Even before such basics as housing and transportation, her lowest-quintile household has racked up $280 in taxed items, $14 sales tax and $165 for food, a total of $459 — all on an income of $223. Nice going!

In their report “Charting Maine’s Future,” the Brookings Institution concluded that high income taxes “may well be sending negative signals to workers, entrepreneurs, and retirees about the state as a place in which to live and do business.” Among the report’s recommendations: Trim government to invest in Maine’s economy and finance tax reduction.

Coming dead last in Forbes’ annual “business friendliness” ranking of the 50 states, we apparently haven’t done nearly enough, and Feiner wants to raise taxes in the interest of “fairness”?

True, Maine ranks 12th in income equality, but New Hampshire ranks fourth and has a year higher life expectancy to boot. Income equality explains a mere 7 percent of the statistical variation in life expectancy by state. With economics like Feiner’s, it is hardly surprising that Mainers average only 70 percent of their Granite State neighbors’ earnings.

Her concept of “fairness” is higher taxes on income. But that burdensome income tax beast has already chased jobs from Kittery to Portsmouth, on which her “fair” tax generates zero revenue.

Capitalism’s vice, Churchill observed, is unequal sharing of blessings; Socialism’s virtue, the equal sharing of misery. The road along which Feiner’s “fairness” would take us could not be more clearly marked.

Michael J. Cowell


Despite top police official’s praise, Israel no role model

The chief of the Maine State Police appears to have thoroughly enjoyed his recent trip to Israel (“State police chief: Israel impressive,” Maine Sunday Telegram, Feb. 10).

Unfortunately, Col. Robert Williams’ sojourn is an alarming sign of what journalist Max Blumenthal has called “the Israelification of American domestic security.” The Israelis have decades of experience in subjugating and controlling an indigenous population of Palestinians.

There is no question that Israeli internal police and security forces are very good at what they do. And judging by the “counterterror” tactics that were used against peaceful American protesters during the short-lived Occupy Wall Street movement, we are not far behind.

The question for Col. Williams, for Mainers and for all Americans is this: Is the Israeli model of law enforcement really appropriate for us? I believe the answer is clearly “no.”

For some time now we have been moving rapidly toward becoming a full-fledged police state, and if we are to have any hope of reversing course, Israel is the last country we should be looking to emulate.

David E. Bauer


Remedial class fee proposal another dig at public schools

In reference to the governor’s suggestion that high schools pay for the tuition covering remedial classes in college (“Legislative bills blur outlook for Maine schools,” Jan. 31), two questions come to mind.

One: Who or what does the governor think a school is? Some private entity with a bankroll? In the end, the taxpaying citizens of the school district would pay.

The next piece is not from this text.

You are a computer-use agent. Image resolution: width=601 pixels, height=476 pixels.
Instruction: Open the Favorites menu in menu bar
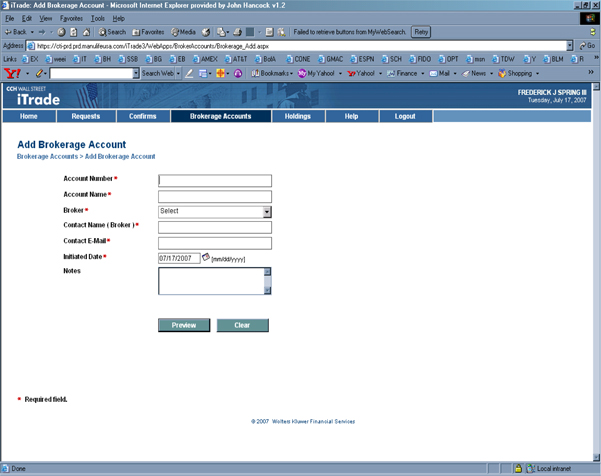tap(71, 18)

Second: Where is the student in this equation? The student bears responsibility for his/her performance as well as does the school.

Coming from someone who touts his gritty past and anti-handout philosophy, this is a contradiction.

It does, however, stay on track for his party line of demeaning the schools in Maine in order to serve his agenda for more charter schools.

If charter school graduates need remedial classes, who does the governor think should pay for them?